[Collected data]
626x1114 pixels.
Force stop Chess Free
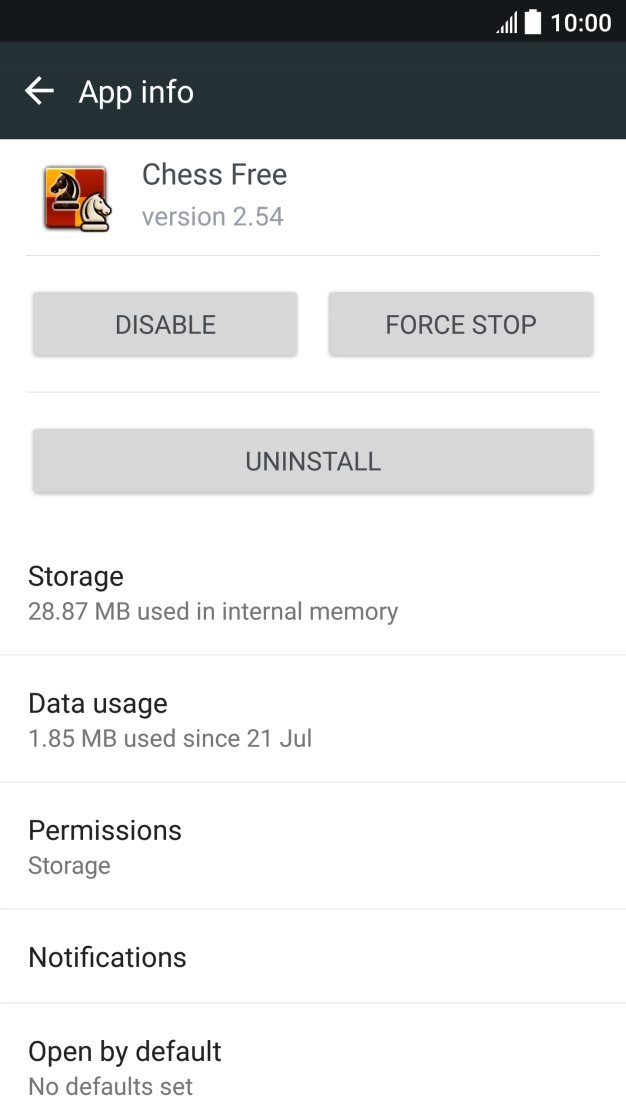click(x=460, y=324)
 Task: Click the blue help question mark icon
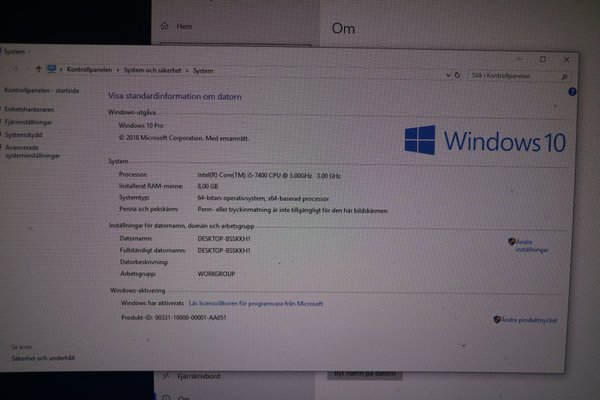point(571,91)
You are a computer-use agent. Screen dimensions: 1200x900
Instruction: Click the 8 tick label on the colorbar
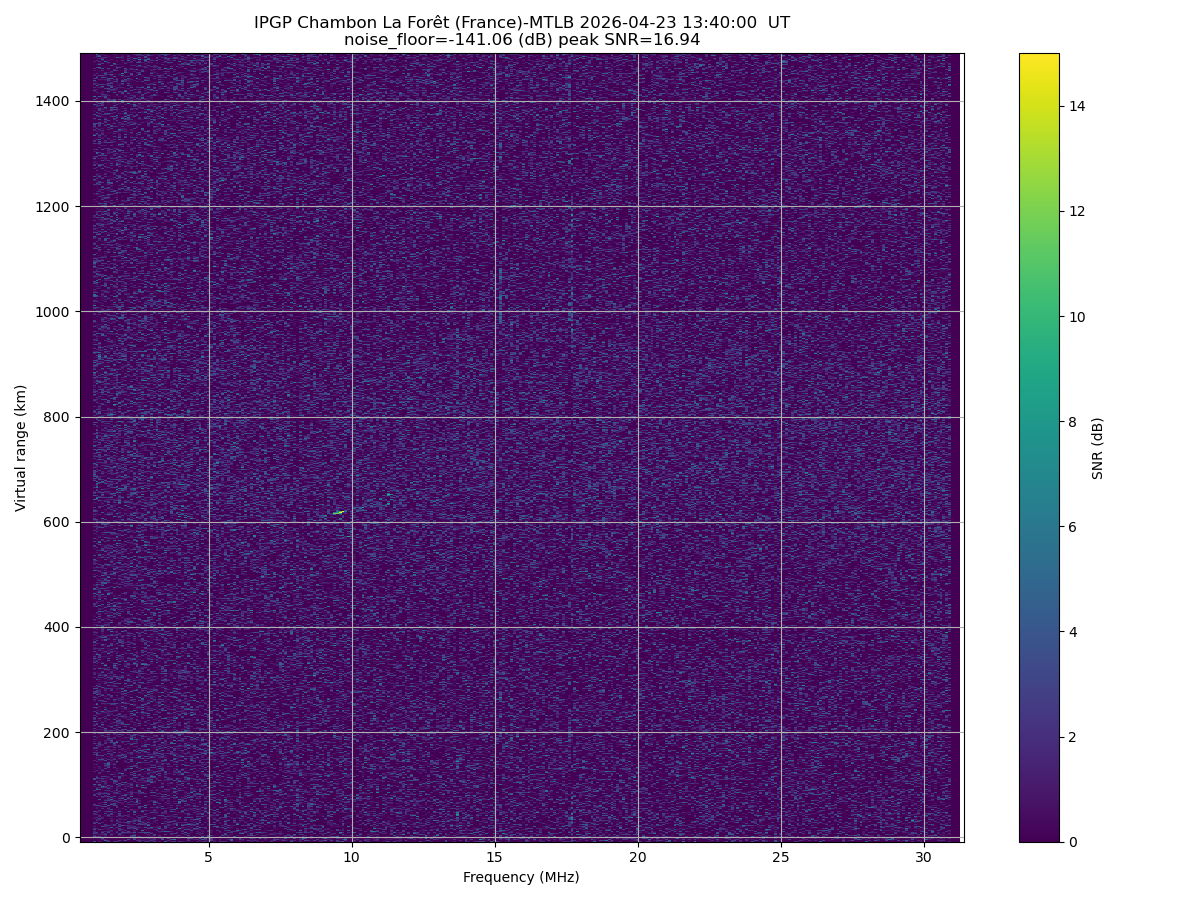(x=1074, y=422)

## TASK GOAL
Repeat word for word, leaving out the pictures, each line of the records from the line that holds "Force stop Chess Free" through the final one.

## OUTPUT OF THE EXERCISE
Force stop Chess Free
click(x=460, y=324)
 Task: Click the blue help question mark icon
point(571,91)
You are a computer-use agent. Screen dimensions: 1200x900
Instruction: Click the 8 tick label on the colorbar
(x=1074, y=422)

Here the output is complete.